Yesterday was the final day of a week of celebrating Kona coffee and the culture associated with our unique crop. It has been a week of tropical agriculture, art, history, music, politics and much more.
Kona coffee has experienced a quiet birth over a century ago, growth, expansion, almost death and a rebirth that has put Kona on the map as a No. 1 producer of top quality coffee.
Kona coffee has finally made its mark as ichi ban or No. 1. According to some top coffee marketers, Kona coffee is now considered to be the one of the world’s most sought after gourmet coffees.
This year looks like another bumper quality crop and to celebrate, the Kona Coffee Cultural Festival has attracted aficionados and tourists from around the world.
It has been an opportunity for kamaaina and visitors to get acquainted with farmers, processors and restaurants serving our coffee.
A drive through mauka Kona is a beautiful sight, especially when our coffee is in bloom or fruit.
We now have more coffee grown in Kona and the State of Hawaii than at any time in years.
This expansion of Kona’s coffee is not the first time we have had a boom but now that our coffee is considered gourmet, we are working together to avoid the boom and bust syndrome of the world’s coffee industry.
The Kona coffee industry was born with a few coffee trees brought over from Oahu. They were first planted in 1828 by a missionary-teacher, Samuel Ruggles.
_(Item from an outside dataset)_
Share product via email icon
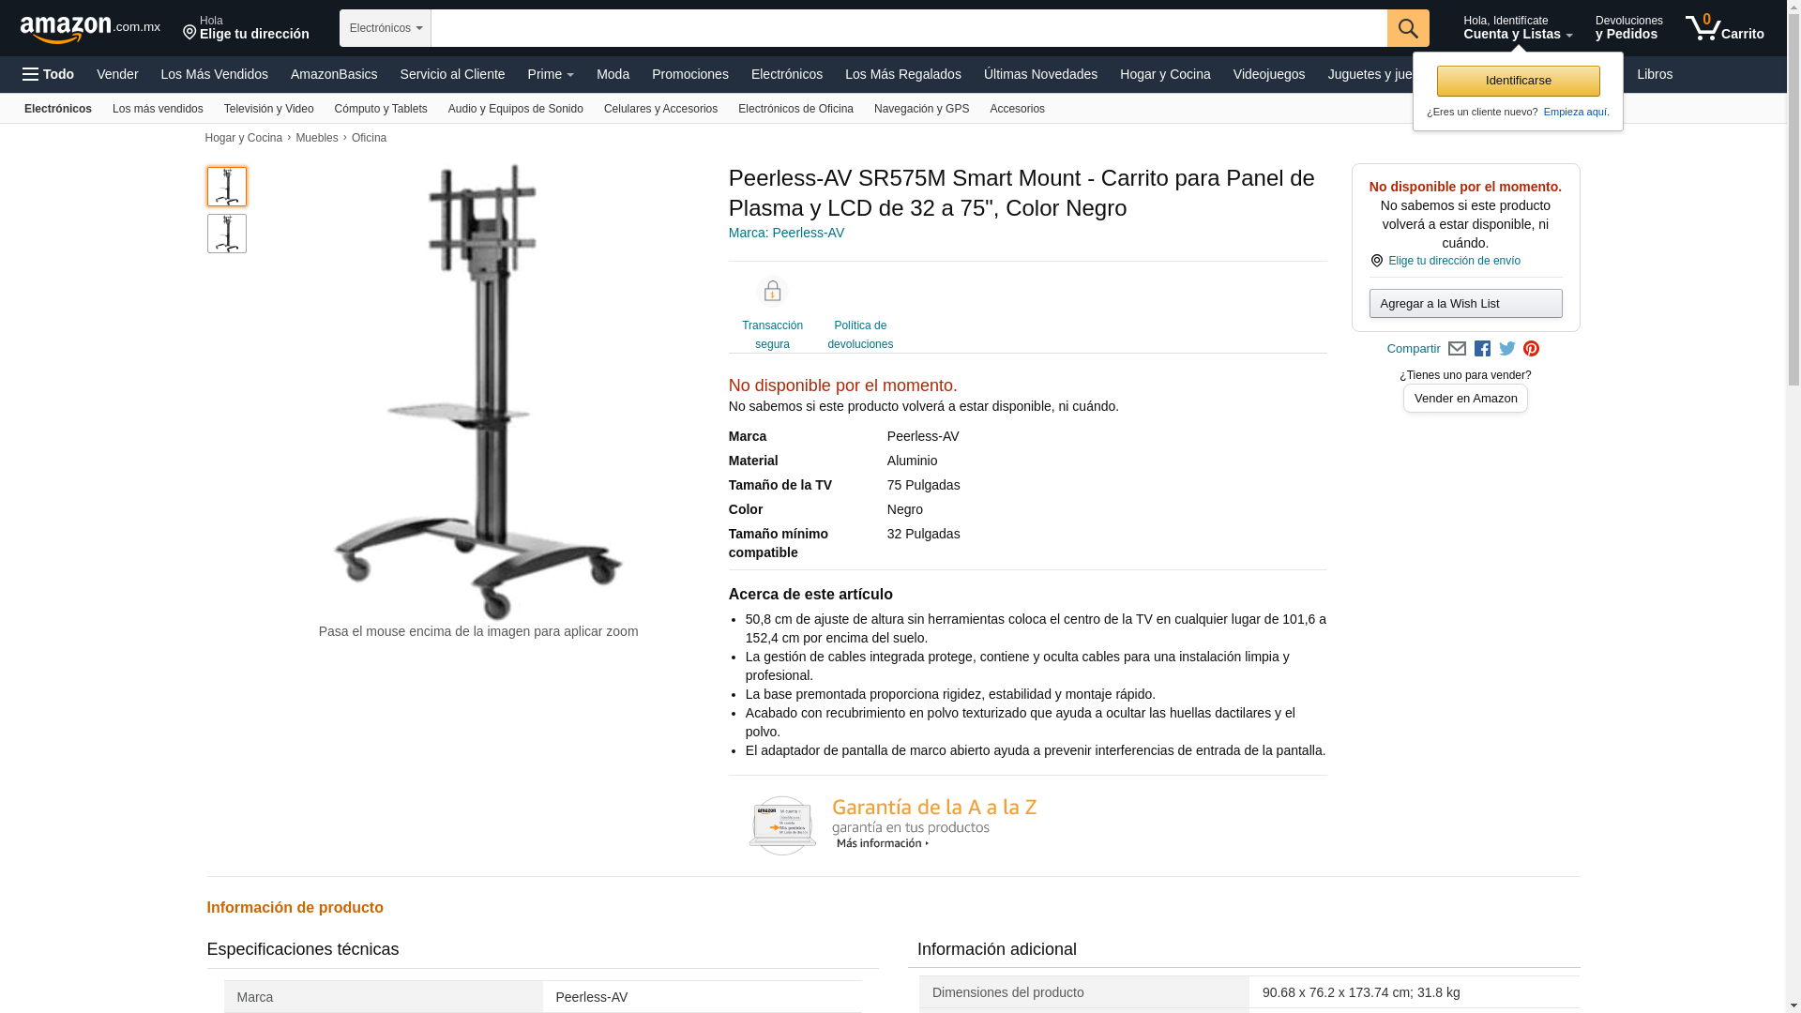Image resolution: width=1801 pixels, height=1013 pixels. pyautogui.click(x=1457, y=349)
These were descendants of plants that came to Oahu from Brazil a few years earlier. Over the next 150 years, Hawaiian coffee has had many ups and downs, but creative marketing and cooperative efforts have insured a bright future.
Coffea arabica is the species grown here exclusively. Other species of any commercial importance, but not grown here, include Coffea robusta and Coffea liberica.
Examples of these and several related species may be seen at the University of Hawaii College of Tropical Agricultre and Human Resources Experiment Station in Kainaliu.
Call 322-4892 to arrange a visit. The extension and research staff there has been instrumental in the success of the coffee industry.
Kona coffee is comparable to the finest of Central American mild coffees. The beans are heavy and flinty, with relatively high acidity, strong flavor, full body and fine aroma. It has been in demand as a blend, and in recent years as 100 percent Kona.
Although coffee can be grown in many areas of Hawaii, the Kona District is ideal. Being situated on the western leeward slopes of the central highland mass of the Big Island, it is protected from the prevailing north-east tradewinds by Mauna Loa and Hualalai volcanoes.
The rainfall pattern is characterized by a dry period from November through January and rather frequent, almost daily afternoon showers during the remainder of the year.
The average annual rainfall within the relatively narrow “coffee belt” of Kona, which follows the contour of the Mamalahoa Highway between 600-2,000 feet elevation, is 60-70 inches.
Afternoon cloud cover and rainfall combine to create the perfect environment for top quality. Good coffee is being produced elsewhere in the state but it does not yet have the international recognition of Kona coffee.